Seguindo com o texto de Freud, temos que frente a transitoriedade (ou ao mergulho na caducidade de toda beleza e perfeição, como nos diz o autor) pode-se decorrer dois tipos distintos de “movimentos psíquicos”, sendo eles (i) uma certa falta de apetite diante do mundo, como a do jovem poeta ou (ii) uma rebelião contra esta realidade efêmera em que o mundo se desfaz no nada, algo como uma indignação com esta injúria sem sentido e, com isso, exigência de que elas possam continuar existindo sendo afastadas de qualquer influência destrutiva.
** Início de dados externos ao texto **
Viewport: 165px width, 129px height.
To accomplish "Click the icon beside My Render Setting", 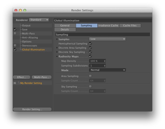I will point(15,83).
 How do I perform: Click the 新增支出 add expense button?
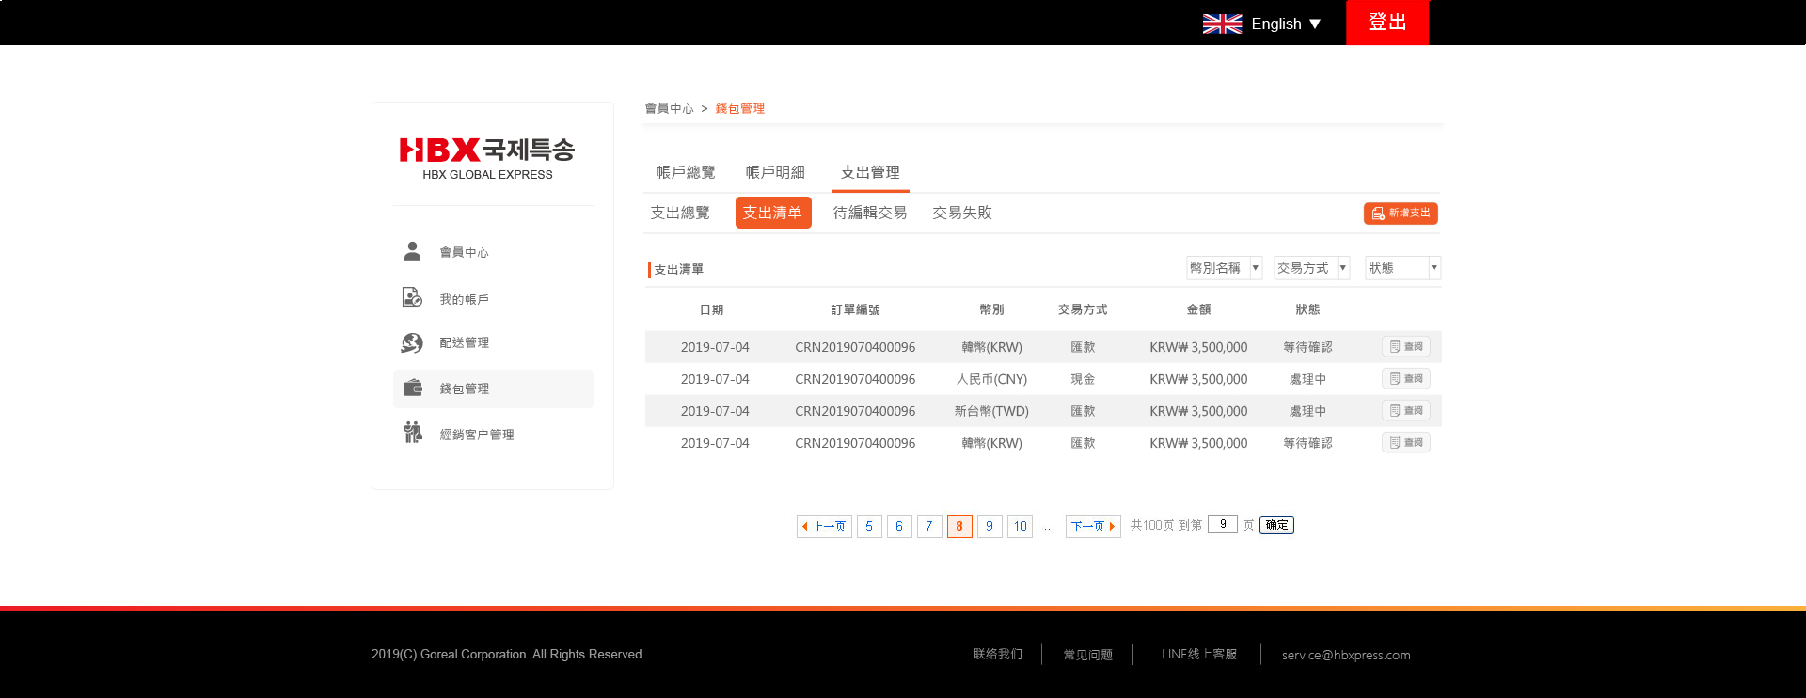[1401, 214]
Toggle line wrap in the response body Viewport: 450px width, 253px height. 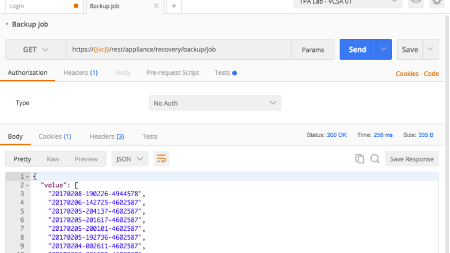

Apesar de Freud nos dizer não poder contestar a realidade de uma transitoriedade das coisas em geral e não conseguir fazer uma exceção à ela nos casos da beleza e da perfeição, ele irá contestar o poeta pessimista que associa tal transitoriedade com uma desvalorização. Para Freud, na verdade, “a limitação das possibilidades de fruição eleva sua preciosidade” e assim “há um aumento de valor” ao invés de uma desvalorização, sendo até mesmo incompreensível, por exemplo, como a beleza das obras de arte e da capacidade intelectual deveriam ser desvalorizadas devido sua efemeridade. Freud, seguindo sua argumentação com o poeta, ainda diz que apesar de ser possível que algum dia os quadros e estátuas que admiramos se desfaçam ou então que uma geração posterior não mais entendesse tais obras, ou ainda, que em uma seguinte época geológica se extinguissem todos os seres sobre a terra; ainda assim essa beleza teria o seu valor e significado frente a nossa própria sensibilidade para com ela, sendo por isso independente do tempo absoluto e desnecessária uma sobrevivência eterna.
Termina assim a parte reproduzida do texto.